Problem 33
Question
Suppose that the value of a piece of property doubles every 15 years. If you buy the property for \(\$ 64,000\), its value \(t\) years after the date of purchase should be \(V(t)=64,000(2)^{2 / 15} .\) Use the model to approximate the value of the property (a) 5 years and (b) 20 years after it is purchased.
Step-by-Step Solution
Verified Answer
The approximate value of the property 5 years after purchase is $76,598.26 and 20 years after purchase is $107,374.65.
1Step 1: Understand the exponential model
The given model is \(V(t)=64,000(2)^{t / 15},\) where \(t\) is the time period in years. This model signifies that the property value, \(V(t)\), doubles every 15 years.
2Step 2: Calculate the approximate value 5 years after purchase
Substitute \(t=5\) into \(V(t)=64,000(2)^{t / 15} .\) We get \(V(5)=64,000(2)^{5 / 15} .\) Calculate this value to find the property value 5 years after purchase.

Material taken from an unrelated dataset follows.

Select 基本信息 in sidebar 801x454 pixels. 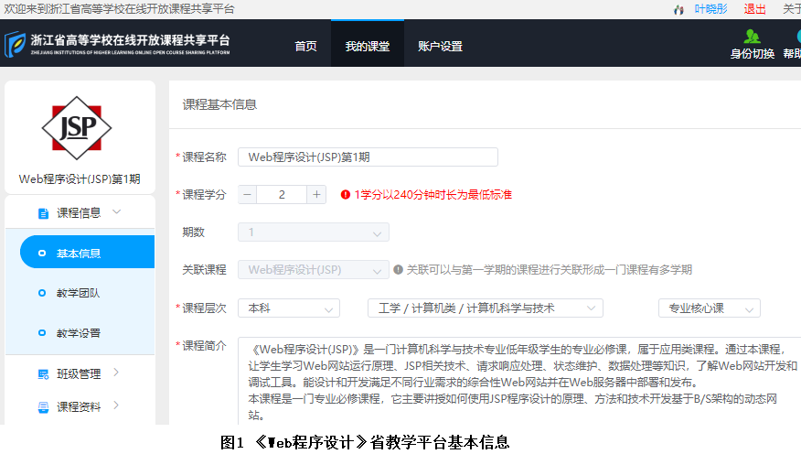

3Step 3: Calculate the approximate value 20 years after purchase
Substitute \(t=20\) into \(V(t)=64,000(2)^{t / 15} .\) We get \(V(20)=64,000(2)^{20 / 15} .\) Calculate this value to find the property value 20 years after purchase.
Key Concepts
Exponential FunctionsProperty Value AppreciationCalculating Future Value
Exponential Functions
Exponential functions are mathematical expressions that model many real-world phenomena, particularly growth or decay processes. They're characterized by the formula
\[ f(x) = ab^{x} \] where:
\[ f(x) = ab^{x} \] where:
- \( a \) is the initial value,
- \( b \) is the base or growth factor,
- \( x \) represents time or another independent variable.
Property Value Appreciation
Property value appreciation refers to the increase in the value of real estate over time. It's influenced by various factors, including economic conditions, location, property improvements, and inflation. The model we're considering uses an exponential function to express this appreciation, which simplifies these factors into a consistent rate of growth.

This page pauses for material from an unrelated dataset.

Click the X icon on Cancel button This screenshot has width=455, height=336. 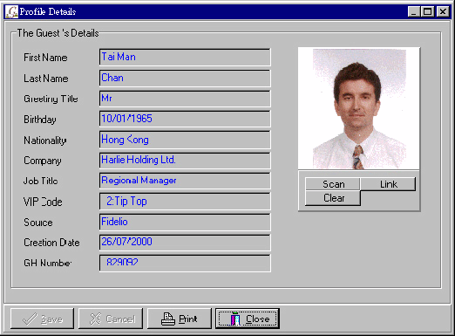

\[ V(t)=64,000(2)^{t / 15} \]), the doubling rate is encoded in the formula. This mirrors the nature of property investment where, ideally, the investor seeks to purchase assets that will appreciate in value at an exponential rate. It's a simplified model and doesn't take into account real-world complexities like market fluctuations, but it serves well for understanding the fundamental concepts of exponential appreciation. When assuming a regular growth pattern, like a property doubling every 15 years, the expression captures how much more valuable your property could be after any given period.
Understanding the Model
In the exponential growth model provided in the exercise (\[ V(t)=64,000(2)^{t / 15} \]), the doubling rate is encoded in the formula. This mirrors the nature of property investment where, ideally, the investor seeks to purchase assets that will appreciate in value at an exponential rate. It's a simplified model and doesn't take into account real-world complexities like market fluctuations, but it serves well for understanding the fundamental concepts of exponential appreciation. When assuming a regular growth pattern, like a property doubling every 15 years, the expression captures how much more valuable your property could be after any given period.
Calculating Future Value
Calculating future value is essential for forecasting the worth of investments over time. In our exercise, future value is determined using an exponential function, predicting the property's value in 5 years and 20 years.
\[ V(5)=64,000(2)^{5 / 15} \]. Similarly, to find the approximate value after 20 years, substitute 20 for \( t \):
\[ V(20)=64,000(2)^{20 / 15} \]. Each calculation provides an estimate of future value based on the assumed continuous exponential rate of growth. Understanding how to perform these calculations is crucial for anyone engaged in financial planning or investment, especially in real estate. It allows for informed decision-making and helps individuals evaluate the potential outcomes of their investments over time.
Step-by-Step Calculation
To calculate the property value after 5 years, you would substitute 5 for \( t \) in the provided formula, resulting in:\[ V(5)=64,000(2)^{5 / 15} \]. Similarly, to find the approximate value after 20 years, substitute 20 for \( t \):
\[ V(20)=64,000(2)^{20 / 15} \]. Each calculation provides an estimate of future value based on the assumed continuous exponential rate of growth. Understanding how to perform these calculations is crucial for anyone engaged in financial planning or investment, especially in real estate. It allows for informed decision-making and helps individuals evaluate the potential outcomes of their investments over time.